CHALLENGE: Swap "computer-use agent" for "screen-control agent" everywhere in the entries below, and leave everything else as it is.

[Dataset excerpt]
________________________

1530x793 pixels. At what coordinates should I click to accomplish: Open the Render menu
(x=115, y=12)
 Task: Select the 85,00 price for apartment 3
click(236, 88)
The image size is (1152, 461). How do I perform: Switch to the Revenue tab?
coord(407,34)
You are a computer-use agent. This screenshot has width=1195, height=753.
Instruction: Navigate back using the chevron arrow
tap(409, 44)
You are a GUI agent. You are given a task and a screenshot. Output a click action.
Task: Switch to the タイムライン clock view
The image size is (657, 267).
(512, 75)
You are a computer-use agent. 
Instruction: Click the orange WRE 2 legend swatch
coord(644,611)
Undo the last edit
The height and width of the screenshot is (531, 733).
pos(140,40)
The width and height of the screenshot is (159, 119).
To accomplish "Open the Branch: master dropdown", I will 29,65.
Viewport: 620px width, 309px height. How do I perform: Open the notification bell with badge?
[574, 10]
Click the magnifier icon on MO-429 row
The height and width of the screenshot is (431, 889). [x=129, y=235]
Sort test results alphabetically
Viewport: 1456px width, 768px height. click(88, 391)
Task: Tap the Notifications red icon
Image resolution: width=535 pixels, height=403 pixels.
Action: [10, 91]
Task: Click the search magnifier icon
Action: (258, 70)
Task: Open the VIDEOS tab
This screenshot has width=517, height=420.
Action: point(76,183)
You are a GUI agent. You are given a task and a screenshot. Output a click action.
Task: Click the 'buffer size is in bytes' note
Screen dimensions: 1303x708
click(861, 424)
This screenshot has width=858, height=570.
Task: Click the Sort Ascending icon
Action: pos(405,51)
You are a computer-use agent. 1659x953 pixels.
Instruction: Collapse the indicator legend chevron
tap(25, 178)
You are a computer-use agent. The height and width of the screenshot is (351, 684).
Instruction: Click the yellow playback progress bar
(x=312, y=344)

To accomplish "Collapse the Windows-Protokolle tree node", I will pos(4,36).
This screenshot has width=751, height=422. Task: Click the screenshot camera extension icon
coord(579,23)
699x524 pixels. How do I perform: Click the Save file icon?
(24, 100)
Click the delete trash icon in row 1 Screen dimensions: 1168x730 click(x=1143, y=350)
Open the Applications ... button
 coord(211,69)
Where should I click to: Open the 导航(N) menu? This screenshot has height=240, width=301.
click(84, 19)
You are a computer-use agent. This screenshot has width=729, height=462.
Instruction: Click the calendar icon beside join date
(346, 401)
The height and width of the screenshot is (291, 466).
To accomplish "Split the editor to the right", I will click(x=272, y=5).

________________________

FINAL RESULT:
1530x793 pixels. At what coordinates should I click to accomplish: Open the Render menu
(x=115, y=12)
 Task: Select the 85,00 price for apartment 3
click(236, 88)
The image size is (1152, 461). How do I perform: Switch to the Revenue tab?
coord(407,34)
You are a screen-control agent. This screenshot has width=1195, height=753.
Instruction: Navigate back using the chevron arrow
tap(409, 44)
You are a GUI agent. You are given a task and a screenshot. Output a click action.
Task: Switch to the タイムライン clock view
The image size is (657, 267).
(512, 75)
You are a screen-control agent. 
Instruction: Click the orange WRE 2 legend swatch
coord(644,611)
Undo the last edit
The height and width of the screenshot is (531, 733).
pos(140,40)
The width and height of the screenshot is (159, 119).
To accomplish "Open the Branch: master dropdown", I will 29,65.
Viewport: 620px width, 309px height. How do I perform: Open the notification bell with badge?
[574, 10]
Click the magnifier icon on MO-429 row
The height and width of the screenshot is (431, 889). [x=129, y=235]
Sort test results alphabetically
Viewport: 1456px width, 768px height. click(88, 391)
Task: Tap the Notifications red icon
Image resolution: width=535 pixels, height=403 pixels.
Action: [10, 91]
Task: Click the search magnifier icon
Action: (258, 70)
Task: Open the VIDEOS tab
This screenshot has width=517, height=420.
Action: point(76,183)
You are a GUI agent. You are given a task and a screenshot. Output a click action.
Task: Click the 'buffer size is in bytes' note
Screen dimensions: 1303x708
click(861, 424)
This screenshot has width=858, height=570.
Task: Click the Sort Ascending icon
Action: pos(405,51)
You are a screen-control agent. 1659x953 pixels.
Instruction: Collapse the indicator legend chevron
tap(25, 178)
You are a screen-control agent. The height and width of the screenshot is (351, 684).
Instruction: Click the yellow playback progress bar
(x=312, y=344)

To accomplish "Collapse the Windows-Protokolle tree node", I will pos(4,36).
This screenshot has width=751, height=422. Task: Click the screenshot camera extension icon
coord(579,23)
699x524 pixels. How do I perform: Click the Save file icon?
(24, 100)
Click the delete trash icon in row 1 Screen dimensions: 1168x730 click(x=1143, y=350)
Open the Applications ... button
 coord(211,69)
Where should I click to: Open the 导航(N) menu? This screenshot has height=240, width=301.
click(84, 19)
You are a screen-control agent. This screenshot has width=729, height=462.
Instruction: Click the calendar icon beside join date
(346, 401)
The height and width of the screenshot is (291, 466).
To accomplish "Split the editor to the right", I will click(x=272, y=5).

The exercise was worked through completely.